Neuroblastoma is a terrifying word for parents of young kids. This solid tumor cancer develops in the nerve tissue, primarily affects infants, and typically comes with a grim prognosis.
“There is a very high morbidity and mortality rate for these babies,” said researcher Vahid Serpooshan, an assistant professor in the Wallace H. Coulter Department of Biomedical Engineering at Georgia Tech and Emory University, whose lab develops tissue engineering technologies to study and better understand pediatric cancers.
Despite advances in treatment, neuroblastoma still accounts for about 15% of all pediatric oncology deaths. And more than half of those patients who do respond eventually relapse.
“Even with advanced treatments that have been successful, like chemo-immunotherapies, some of these babies will respond, and some won’t respond at all,” Serpooshan said. “We don’t really know exactly what is going on, and that is a huge dilemma. Part of the problem is, pediatric cancer in general has not been intensively studied as a specific and distinct disease. The challenge is, we need to develop better research tools.”
With that in mind, Serpooshan’s lab has collaborated with Emory pediatric oncologist Kelly Goldsmith to create a new 3D printed, dynamic model of pediatric neuroblastoma tumors that could lead to improved, personalized treatments for young patients.
Environmental Impact
Serpooshan and his team are focused on the neuroblastoma tumor microenvironment and its influence on tumor behavior and the tumor's response to therapy. These interactions play significant roles in cancer progression, metastasis, and response to therapies.
“In recent years, this has become an area of great research interest, but there is a lack of reliable and biomimetic experimental models,” said Serpooshan, whose team’s recent study in the journal Advanced Science details their work in developing an in vitro model of neuroblastoma using a relatively new technology called 3D bioprinting.
Instead of utilizing metals and plastics to create a device or model, as in traditional 3D printing, the bioprinting technique uses materials like cells and hydrogels to create functional 3D tissues. These materials, called bioink, mimic the composition of human tissues.
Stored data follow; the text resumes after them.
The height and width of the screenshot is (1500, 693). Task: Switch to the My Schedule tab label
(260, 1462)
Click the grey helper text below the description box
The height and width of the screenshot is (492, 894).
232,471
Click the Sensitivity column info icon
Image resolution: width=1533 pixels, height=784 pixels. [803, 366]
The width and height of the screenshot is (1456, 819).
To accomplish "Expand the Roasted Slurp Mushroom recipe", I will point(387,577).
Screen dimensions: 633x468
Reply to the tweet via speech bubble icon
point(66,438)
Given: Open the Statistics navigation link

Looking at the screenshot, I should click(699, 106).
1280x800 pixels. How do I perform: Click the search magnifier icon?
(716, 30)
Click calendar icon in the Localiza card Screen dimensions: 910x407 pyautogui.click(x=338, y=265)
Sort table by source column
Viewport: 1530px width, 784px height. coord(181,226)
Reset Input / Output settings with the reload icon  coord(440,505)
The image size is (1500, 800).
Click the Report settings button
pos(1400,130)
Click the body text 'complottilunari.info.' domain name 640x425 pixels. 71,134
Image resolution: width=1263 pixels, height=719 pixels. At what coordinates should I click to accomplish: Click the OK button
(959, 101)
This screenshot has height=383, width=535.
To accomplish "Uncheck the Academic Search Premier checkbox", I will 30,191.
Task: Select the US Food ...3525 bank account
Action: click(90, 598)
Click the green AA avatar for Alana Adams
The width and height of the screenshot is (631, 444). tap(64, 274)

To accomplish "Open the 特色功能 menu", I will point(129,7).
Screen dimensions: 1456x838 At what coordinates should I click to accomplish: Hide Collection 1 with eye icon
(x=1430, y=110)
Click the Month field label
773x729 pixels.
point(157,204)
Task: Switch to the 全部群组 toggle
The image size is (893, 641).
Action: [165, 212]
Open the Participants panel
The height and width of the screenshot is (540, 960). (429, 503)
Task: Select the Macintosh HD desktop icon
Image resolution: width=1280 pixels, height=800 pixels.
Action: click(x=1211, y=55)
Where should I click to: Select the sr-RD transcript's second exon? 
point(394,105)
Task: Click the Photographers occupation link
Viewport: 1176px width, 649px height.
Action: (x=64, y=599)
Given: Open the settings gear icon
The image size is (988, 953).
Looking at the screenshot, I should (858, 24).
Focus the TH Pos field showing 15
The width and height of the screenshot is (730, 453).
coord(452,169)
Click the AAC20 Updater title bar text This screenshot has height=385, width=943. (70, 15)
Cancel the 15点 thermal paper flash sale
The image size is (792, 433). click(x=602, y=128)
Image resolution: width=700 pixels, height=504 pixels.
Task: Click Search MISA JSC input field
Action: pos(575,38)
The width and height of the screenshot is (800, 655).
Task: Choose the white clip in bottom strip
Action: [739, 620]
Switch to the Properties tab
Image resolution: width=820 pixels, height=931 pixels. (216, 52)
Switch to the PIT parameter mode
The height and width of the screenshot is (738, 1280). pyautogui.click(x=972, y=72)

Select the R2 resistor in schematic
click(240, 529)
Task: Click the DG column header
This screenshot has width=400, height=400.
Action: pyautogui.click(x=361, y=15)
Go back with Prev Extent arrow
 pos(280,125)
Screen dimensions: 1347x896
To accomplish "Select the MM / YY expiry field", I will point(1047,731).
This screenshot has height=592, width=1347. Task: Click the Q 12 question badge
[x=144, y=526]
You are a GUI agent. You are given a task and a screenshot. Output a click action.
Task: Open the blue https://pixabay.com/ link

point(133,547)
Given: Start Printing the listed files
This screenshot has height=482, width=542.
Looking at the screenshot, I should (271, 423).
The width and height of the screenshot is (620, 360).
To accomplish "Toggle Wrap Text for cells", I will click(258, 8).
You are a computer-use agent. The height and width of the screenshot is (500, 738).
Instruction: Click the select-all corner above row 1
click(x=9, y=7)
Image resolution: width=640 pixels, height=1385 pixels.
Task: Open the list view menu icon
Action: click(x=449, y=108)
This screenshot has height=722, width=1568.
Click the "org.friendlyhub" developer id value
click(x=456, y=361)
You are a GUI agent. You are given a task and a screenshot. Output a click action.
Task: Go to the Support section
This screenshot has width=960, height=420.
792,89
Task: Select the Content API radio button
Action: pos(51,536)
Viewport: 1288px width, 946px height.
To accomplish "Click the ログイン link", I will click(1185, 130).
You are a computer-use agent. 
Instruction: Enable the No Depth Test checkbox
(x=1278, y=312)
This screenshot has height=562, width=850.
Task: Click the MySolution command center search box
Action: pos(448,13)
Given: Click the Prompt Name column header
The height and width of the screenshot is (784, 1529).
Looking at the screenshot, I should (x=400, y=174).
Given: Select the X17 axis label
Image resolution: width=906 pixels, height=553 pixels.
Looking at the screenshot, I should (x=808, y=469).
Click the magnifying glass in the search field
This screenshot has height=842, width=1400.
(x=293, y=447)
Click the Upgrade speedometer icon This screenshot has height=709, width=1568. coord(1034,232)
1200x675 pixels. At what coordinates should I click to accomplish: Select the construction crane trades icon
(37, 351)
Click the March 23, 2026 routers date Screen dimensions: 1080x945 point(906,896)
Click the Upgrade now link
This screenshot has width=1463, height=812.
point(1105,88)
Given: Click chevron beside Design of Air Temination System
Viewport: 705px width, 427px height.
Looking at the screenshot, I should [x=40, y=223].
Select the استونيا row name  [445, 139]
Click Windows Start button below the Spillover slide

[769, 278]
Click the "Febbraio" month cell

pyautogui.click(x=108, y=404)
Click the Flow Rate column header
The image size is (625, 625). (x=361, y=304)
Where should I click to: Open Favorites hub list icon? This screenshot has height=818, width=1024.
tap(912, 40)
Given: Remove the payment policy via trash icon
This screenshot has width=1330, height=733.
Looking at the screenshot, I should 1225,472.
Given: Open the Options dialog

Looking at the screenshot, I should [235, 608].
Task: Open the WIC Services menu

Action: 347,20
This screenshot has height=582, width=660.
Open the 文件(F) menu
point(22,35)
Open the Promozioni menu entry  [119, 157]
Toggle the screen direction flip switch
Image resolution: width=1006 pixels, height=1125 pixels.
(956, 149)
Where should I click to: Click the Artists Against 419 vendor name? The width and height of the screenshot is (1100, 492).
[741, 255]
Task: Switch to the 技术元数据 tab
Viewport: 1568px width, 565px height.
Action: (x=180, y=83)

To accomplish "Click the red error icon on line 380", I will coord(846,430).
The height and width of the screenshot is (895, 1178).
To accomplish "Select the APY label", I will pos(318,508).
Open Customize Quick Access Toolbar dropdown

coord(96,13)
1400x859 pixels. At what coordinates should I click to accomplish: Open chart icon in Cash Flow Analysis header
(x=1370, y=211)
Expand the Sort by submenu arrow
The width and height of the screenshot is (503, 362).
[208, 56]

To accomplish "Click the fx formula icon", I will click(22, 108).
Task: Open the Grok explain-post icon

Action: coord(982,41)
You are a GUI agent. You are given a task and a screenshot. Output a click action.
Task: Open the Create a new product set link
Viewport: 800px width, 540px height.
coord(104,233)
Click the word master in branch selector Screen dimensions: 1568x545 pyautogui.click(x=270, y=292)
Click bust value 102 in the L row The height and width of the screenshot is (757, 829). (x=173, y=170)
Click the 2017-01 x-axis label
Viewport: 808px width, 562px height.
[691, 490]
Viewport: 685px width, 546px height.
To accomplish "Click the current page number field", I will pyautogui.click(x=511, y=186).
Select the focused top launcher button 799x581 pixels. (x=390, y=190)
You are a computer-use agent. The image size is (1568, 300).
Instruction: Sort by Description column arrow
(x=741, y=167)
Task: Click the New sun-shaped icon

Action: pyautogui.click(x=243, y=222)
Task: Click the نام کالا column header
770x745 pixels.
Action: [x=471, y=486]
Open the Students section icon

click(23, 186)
Serpooshan’s lab has been a pioneer in using bioprinting in tissue engineering and regenerative medicine applications, which is the group’s primary focus. For this project, the researchers applied a hydrogel called gelMA as the bioink.
Then human-derived neuroblastoma spheroids (3D cell cultures that mimic tissues and microtumors) and human vascular endothelial cells (the cells lining blood vessels) were incorporated into the bioprinted gelMA to create a working model of the neuroblastoma tumor microenvironment.
Successful Test Run
The researchers manufactured their model and studied the processes of cancer under static and dynamic conditions — static, when nothing is really moving through the system, is the approach most often used in drug screening with in vitro applications, “which is a big limitation,” Serpooshan said.
To track the tumor under more realistic, or dynamic, conditions, researchers used a bioreactor to simulate blood flow through the vasculature. Their analysis of the tumor environment under these conditions offered the most effective representation of what goes on between tumor cells and the vasculature, demonstrating in three dimensions how aggressively a tumor can grow, and how it may or may not respond to drugs.
“This is just a first step, but we’re very excited for having developed such a robust platform that can be adapted for a lot of future research applications,” Serpooshan said.
They’re starting with neuroblastoma, because Goldsmith’s lab has access to neuroblastoma cells from a variety of different patients and sources that now can be studied in a new way.
“Some of these patients already have shown resistance to chemo-immunotherapy,” Serpooshan said. “So we can take advantage of this clinical data and create different models, drill down to the basic cellular and molecular mechanisms at play, and potentially come up with scenarios and strategies to help those patients who are resisting the drugs. Now we can move forward and ask more meaningful and clinically relevant questions.”